SET PROBLEM: Put each line of the records below into a Markdown table with two columns, No for the row number and Text for the line. Leave out blank lines.

RECORDS PROVIDED:
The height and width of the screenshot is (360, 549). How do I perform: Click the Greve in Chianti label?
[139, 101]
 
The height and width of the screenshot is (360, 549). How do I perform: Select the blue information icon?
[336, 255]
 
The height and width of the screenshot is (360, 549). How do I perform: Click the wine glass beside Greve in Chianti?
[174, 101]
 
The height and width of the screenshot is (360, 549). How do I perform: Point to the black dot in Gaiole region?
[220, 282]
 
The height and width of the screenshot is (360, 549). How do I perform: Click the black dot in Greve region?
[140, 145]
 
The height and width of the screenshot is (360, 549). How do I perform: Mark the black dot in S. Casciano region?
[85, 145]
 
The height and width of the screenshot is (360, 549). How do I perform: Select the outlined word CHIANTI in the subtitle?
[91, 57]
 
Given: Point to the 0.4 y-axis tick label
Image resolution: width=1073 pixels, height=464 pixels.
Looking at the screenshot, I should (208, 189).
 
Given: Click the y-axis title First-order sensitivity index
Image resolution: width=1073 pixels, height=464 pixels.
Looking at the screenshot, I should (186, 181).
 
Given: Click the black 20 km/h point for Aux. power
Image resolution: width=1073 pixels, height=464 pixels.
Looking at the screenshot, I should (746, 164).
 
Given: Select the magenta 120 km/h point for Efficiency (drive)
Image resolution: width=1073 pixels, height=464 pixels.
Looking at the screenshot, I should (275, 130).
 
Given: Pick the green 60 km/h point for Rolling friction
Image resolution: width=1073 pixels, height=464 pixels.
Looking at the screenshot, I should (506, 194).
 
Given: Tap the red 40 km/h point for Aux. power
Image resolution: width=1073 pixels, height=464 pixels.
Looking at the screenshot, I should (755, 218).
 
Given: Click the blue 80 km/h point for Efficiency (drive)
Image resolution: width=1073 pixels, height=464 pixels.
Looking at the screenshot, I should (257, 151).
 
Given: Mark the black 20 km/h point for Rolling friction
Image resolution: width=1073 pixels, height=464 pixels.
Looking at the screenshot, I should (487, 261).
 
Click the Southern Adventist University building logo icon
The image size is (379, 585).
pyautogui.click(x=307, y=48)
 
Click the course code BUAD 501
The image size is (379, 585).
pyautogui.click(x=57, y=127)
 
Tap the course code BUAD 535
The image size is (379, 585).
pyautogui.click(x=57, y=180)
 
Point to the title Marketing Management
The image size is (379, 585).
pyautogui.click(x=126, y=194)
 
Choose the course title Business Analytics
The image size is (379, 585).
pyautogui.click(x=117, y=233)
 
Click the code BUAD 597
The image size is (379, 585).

THE REPLY:
| No | Text |
|---|---|
| 1 | The height and width of the screenshot is (360, 549). How do I perform: Click the Greve in Chianti label? |
| 2 | [139, 101] |
| 3 | The height and width of the screenshot is (360, 549). How do I perform: Select the blue information icon? |
| 4 | [336, 255] |
| 5 | The height and width of the screenshot is (360, 549). How do I perform: Click the wine glass beside Greve in Chianti? |
| 6 | [174, 101] |
| 7 | The height and width of the screenshot is (360, 549). How do I perform: Point to the black dot in Gaiole region? |
| 8 | [220, 282] |
| 9 | The height and width of the screenshot is (360, 549). How do I perform: Click the black dot in Greve region? |
| 10 | [140, 145] |
| 11 | The height and width of the screenshot is (360, 549). How do I perform: Mark the black dot in S. Casciano region? |
| 12 | [85, 145] |
| 13 | The height and width of the screenshot is (360, 549). How do I perform: Select the outlined word CHIANTI in the subtitle? |
| 14 | [91, 57] |
| 15 | Given: Point to the 0.4 y-axis tick label |
| 16 | Image resolution: width=1073 pixels, height=464 pixels. |
| 17 | Looking at the screenshot, I should (208, 189). |
| 18 | Given: Click the y-axis title First-order sensitivity index |
| 19 | Image resolution: width=1073 pixels, height=464 pixels. |
| 20 | Looking at the screenshot, I should (186, 181). |
| 21 | Given: Click the black 20 km/h point for Aux. power |
| 22 | Image resolution: width=1073 pixels, height=464 pixels. |
| 23 | Looking at the screenshot, I should (746, 164). |
| 24 | Given: Select the magenta 120 km/h point for Efficiency (drive) |
| 25 | Image resolution: width=1073 pixels, height=464 pixels. |
| 26 | Looking at the screenshot, I should (275, 130). |
| 27 | Given: Pick the green 60 km/h point for Rolling friction |
| 28 | Image resolution: width=1073 pixels, height=464 pixels. |
| 29 | Looking at the screenshot, I should (506, 194). |
| 30 | Given: Tap the red 40 km/h point for Aux. power |
| 31 | Image resolution: width=1073 pixels, height=464 pixels. |
| 32 | Looking at the screenshot, I should (755, 218). |
| 33 | Given: Click the blue 80 km/h point for Efficiency (drive) |
| 34 | Image resolution: width=1073 pixels, height=464 pixels. |
| 35 | Looking at the screenshot, I should (257, 151). |
| 36 | Given: Mark the black 20 km/h point for Rolling friction |
| 37 | Image resolution: width=1073 pixels, height=464 pixels. |
| 38 | Looking at the screenshot, I should (487, 261). |
| 39 | Click the Southern Adventist University building logo icon |
| 40 | The image size is (379, 585). |
| 41 | pyautogui.click(x=307, y=48) |
| 42 | Click the course code BUAD 501 |
| 43 | The image size is (379, 585). |
| 44 | pyautogui.click(x=57, y=127) |
| 45 | Tap the course code BUAD 535 |
| 46 | The image size is (379, 585). |
| 47 | pyautogui.click(x=57, y=180) |
| 48 | Point to the title Marketing Management |
| 49 | The image size is (379, 585). |
| 50 | pyautogui.click(x=126, y=194) |
| 51 | Choose the course title Business Analytics |
| 52 | The image size is (379, 585). |
| 53 | pyautogui.click(x=117, y=233) |
| 54 | Click the code BUAD 597 |
| 55 | The image size is (379, 585). |